I use the more natural looking stuff, the gravel, and fluorite.

but I had some blue stuff in a tank I liked.


----------



## Fla280zxDrifter (Mar 27, 2005)

the darker the gravel the better, it'll bring out the colors better, it'll keep stress levels in the fish lower, and it's generally more natural looking


----------



## fish_doc (Jan 31, 2005)

I also tend to stay with the natural colors. But when I first started I had blue in one and a gold in another. The gold worked nice it was close to a natural color but had a little extra kick that showed the tank and fish nicely.


----------



## Lexus (Jan 19, 2005)

I have black and love it... i also have red in another and dont love that so much


----------



## eda (Apr 11, 2005)

i am in love with white gravel, i can't get enough of it.... <shivers>


----------



## Lydia (Feb 6, 2005)

i had blue and green and white and that looked good, but now i have natural colored and i think that looks best because it makes the fish stand out well


----------



## Fishfirst (Jan 24, 2005)

I like natural, white ends up dirty looking eventually IME... I have blue and natural and I definatley like natural better


----------



## google (Jan 27, 2005)

for bright fish, i use natural
and natural color fish, i use bright


----------



## Jobrien323 (Jan 19, 2005)

My betta tank has black gravel in it. It seems to show off the blue/purple color of him nicely.

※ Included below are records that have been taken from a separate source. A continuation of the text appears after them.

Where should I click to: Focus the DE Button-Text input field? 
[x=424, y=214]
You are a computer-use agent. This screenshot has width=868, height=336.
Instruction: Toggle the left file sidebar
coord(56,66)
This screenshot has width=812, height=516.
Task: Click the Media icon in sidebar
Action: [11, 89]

My platy tank has natural-colored river rocks in there, and that really works well (the fry blend right in, which gives them more cover along with all the plants)


----------



## fishfreaks (Jan 19, 2005)

i like the black, but we have a mixture of yellow orange, blue and green in our 15 g. tank, but were going to get some black gravel and mix the two. all our other tanks have black green and purple


----------



## osteoporoosi (Jan 27, 2005)

I prefer natural, fine sand. The darker the better, now I'm trying to find fine black sand.
Neon colors and stuff like that are a big no-no for me.


----------



## Thunderkiss (Mar 19, 2005)

Only natural colors for me.


----------



## Imbrium (Feb 7, 2005)

My 10 gal has natural colored gravel. Other than that my tanks are bare-bottomed for spawning.
I also have a small tank with bright blue gravel. It shows off my red betta really nicely.


----------



## fish_doc (Jan 31, 2005)

Im surprised no one has said green and given the reason because it hides all the algae in my tank. :lol:


----------



## shev (Jan 18, 2005)

Anybody use laterite, or eco-complete? are they any good? are they both rusted red like fluorite?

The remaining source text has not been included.